Prior to the COVID surge, Dr. Young’s home institution had a 116-bed critical care capacity. At the peak of the COVID surge, his department successfully created 60 new COVID ICU beds in their ORs and PACUs that utilized anesthesia machines for ventilators. To meet the needs of these newly created ICU beds, the physical structure of their ORs and PACUs had to be rapidly retrofitted. At the same time, the clinical staffing roles of their entire department were reorganized.
The general timeline of notable events during the COVID surge at New York-Presbyterian were as follows:
- March 1: First confirmed COVID-19 case in NYC.
- March 7: Governor Cuomo declares a State of Emergency.
- March 13: President Trump declares a State of National Emergency.
- March 14: First COVID-19 death in NYC.
- March 16: New York-Presbyterian postpones elective surgeries; departmental reorganization starts.
- March 22: Non-essential businesses close.
- March 24: FDA approves emergency use of anesthesia machines as ventilators.
- March 29: COVID ICU beds open in operating rooms (using anesthesia machines)
- March 31: New York City surpasses 1,000 COVID deaths.
- April 2: COVID ICU expands into two PACU areas (using anesthesia machines), totaling 60 new ICU beds.
- Mid-April: Cornell has 212 patients with COVID-19 on mechanical ventilation.
- April-May: Rapid decline in COVID-19 patients requiring mechanical ventilation.

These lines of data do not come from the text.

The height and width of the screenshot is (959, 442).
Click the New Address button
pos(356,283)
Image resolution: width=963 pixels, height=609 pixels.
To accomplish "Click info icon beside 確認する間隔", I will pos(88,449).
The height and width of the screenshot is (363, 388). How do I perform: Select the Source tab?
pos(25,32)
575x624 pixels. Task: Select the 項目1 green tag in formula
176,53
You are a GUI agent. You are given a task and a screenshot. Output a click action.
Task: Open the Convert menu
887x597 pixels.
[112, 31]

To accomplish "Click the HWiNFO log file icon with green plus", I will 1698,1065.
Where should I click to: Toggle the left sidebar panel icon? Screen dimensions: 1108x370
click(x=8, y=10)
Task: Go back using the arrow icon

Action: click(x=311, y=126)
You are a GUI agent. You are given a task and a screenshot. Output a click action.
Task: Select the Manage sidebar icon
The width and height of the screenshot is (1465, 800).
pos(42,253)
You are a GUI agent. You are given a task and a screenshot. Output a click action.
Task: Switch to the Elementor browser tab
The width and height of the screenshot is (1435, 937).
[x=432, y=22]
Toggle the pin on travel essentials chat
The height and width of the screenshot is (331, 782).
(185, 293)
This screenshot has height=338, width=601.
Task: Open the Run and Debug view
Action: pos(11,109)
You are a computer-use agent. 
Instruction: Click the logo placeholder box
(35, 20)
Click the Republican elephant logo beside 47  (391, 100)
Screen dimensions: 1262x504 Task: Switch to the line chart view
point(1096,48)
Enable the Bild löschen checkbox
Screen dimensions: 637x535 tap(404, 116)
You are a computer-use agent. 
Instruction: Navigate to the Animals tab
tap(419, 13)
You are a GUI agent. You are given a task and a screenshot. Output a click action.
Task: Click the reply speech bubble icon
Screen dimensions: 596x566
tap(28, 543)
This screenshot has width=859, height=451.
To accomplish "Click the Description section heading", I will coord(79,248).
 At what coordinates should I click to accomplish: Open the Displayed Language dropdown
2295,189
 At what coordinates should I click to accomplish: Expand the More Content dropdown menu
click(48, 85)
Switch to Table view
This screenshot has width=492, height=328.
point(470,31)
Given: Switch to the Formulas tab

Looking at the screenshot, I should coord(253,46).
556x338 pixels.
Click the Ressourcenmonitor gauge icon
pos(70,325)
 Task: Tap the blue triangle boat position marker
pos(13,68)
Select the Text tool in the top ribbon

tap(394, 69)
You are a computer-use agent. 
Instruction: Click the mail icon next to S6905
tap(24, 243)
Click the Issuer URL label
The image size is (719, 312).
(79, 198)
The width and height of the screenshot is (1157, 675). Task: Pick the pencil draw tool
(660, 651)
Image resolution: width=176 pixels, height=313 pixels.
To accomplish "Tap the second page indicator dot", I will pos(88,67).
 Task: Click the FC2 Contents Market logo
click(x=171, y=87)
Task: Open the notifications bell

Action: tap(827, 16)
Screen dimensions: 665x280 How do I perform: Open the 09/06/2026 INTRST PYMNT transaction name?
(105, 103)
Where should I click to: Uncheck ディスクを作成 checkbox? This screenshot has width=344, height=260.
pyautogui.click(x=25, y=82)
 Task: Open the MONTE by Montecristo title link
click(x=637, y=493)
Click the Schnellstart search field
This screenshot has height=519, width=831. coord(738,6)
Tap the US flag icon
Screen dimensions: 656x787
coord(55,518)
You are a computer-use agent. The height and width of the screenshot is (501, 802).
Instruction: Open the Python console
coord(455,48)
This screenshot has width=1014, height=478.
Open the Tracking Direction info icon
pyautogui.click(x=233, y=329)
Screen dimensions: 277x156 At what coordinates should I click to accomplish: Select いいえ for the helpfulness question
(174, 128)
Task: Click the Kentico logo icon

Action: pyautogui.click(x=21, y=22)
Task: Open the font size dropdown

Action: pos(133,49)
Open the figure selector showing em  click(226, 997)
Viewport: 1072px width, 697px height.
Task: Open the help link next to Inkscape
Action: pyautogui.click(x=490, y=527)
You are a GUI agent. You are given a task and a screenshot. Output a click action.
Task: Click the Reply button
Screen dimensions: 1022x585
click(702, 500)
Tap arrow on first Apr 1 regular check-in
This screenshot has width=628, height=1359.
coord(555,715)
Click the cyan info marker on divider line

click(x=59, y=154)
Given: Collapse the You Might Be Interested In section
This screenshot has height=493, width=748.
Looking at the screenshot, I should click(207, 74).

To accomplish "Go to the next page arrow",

Consolidation of patients back to traditional ICU locations.
- May 10: OR and PACU COVID ICUs close.
- End of May: Gradual resumption of non-emergent surgery.
- June 8: Phase 1 of New York City reopening, 100 days after first COVID-19 case.
Physical Changes During COVID: Retrofitting ORs and PACU Areas
During the initial phases of the COVID surge, COVID-19 patients were placed in various ICUs throughout Dr. Yeung’s institution. They were then quickly placed into COVID-19 specific ICUs. However, within three weeks their traditional ICUs were at capacity. Thus, alternative ICU locations were created in the ORs and PACUs.
The conversion of the OR rooms to COVID ICUs occurred in just three days. Changes to the physical structure of the ORs included:
- OR rooms converted to negative pressure rooms.
- High efficiency particulate air filters installed over exhaust vents.
- Data ports to connect anesthesia machines to clinical stations in the central core installed.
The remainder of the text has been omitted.